ベラルーシ政府報告書(CERD/C/BLR/18-19. 15 November 2012)によると、行政犯罪法9.22条によれば、ベラルーシ語およびその他の国語(national language、公用語)への公然侮辱又は中傷、その使用への妨害又は制限、言語を理由とした敵意の唱道は刑事責任を生じる。同法7.3条1項6号によれば、人種的、民族的又は宗教的憎悪に基づく行政犯の実行は責任加重事由とされている。
刑法190条によれば、人々との自由や平等などの憲法上の権利への侵害は刑事責任を生じる。ジェンダー、人種、民族又は言語集団、出身、財政状態または職業、居住地、宗教信念に基づいて市民に、権利と自由を直接間接に侵害したり、直接間接に特権を与えたりすることは刑事責任を生じる。

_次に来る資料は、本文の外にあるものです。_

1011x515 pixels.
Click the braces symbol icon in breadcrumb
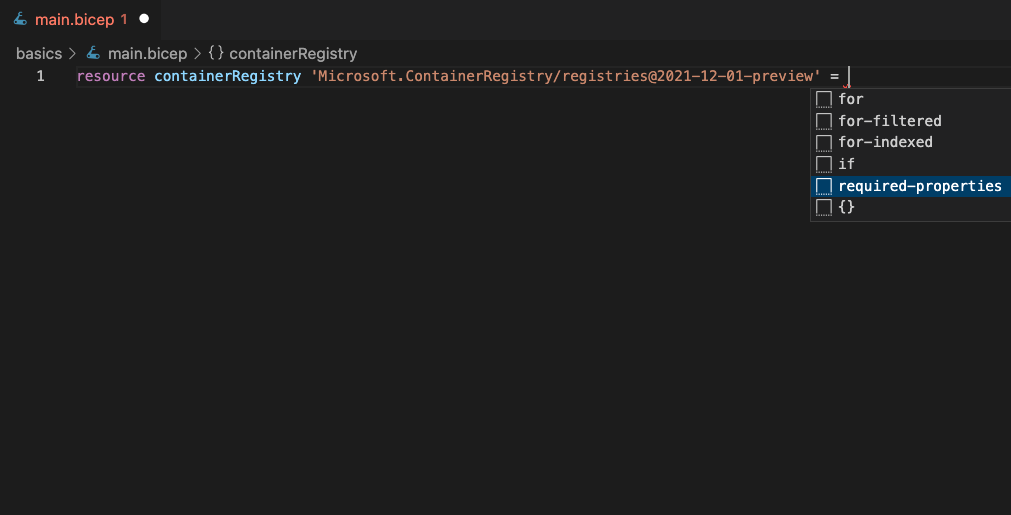pyautogui.click(x=216, y=53)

刑法130条によれば、人種的、民族的又は宗教的敵意や不和の煽動は刑事責任を生じる。130条1項は、人種的、民族的又は宗教的敵意や不和、国民の名誉と尊厳の貶めを先導するための故意の行為を処罰する。130条2項は、公務員が権限を行使して前項の犯罪を行った場合)。刑法127条や128条によれば、人種的、民族的又は宗教的敵意や不和、一定の社会集団に対する政治的イデオロギー的敵意や憎悪に基づいて、例えばジェノサイド、人道に対する罪、殺人のような犯罪が行われた場合、刑事責任を生じる。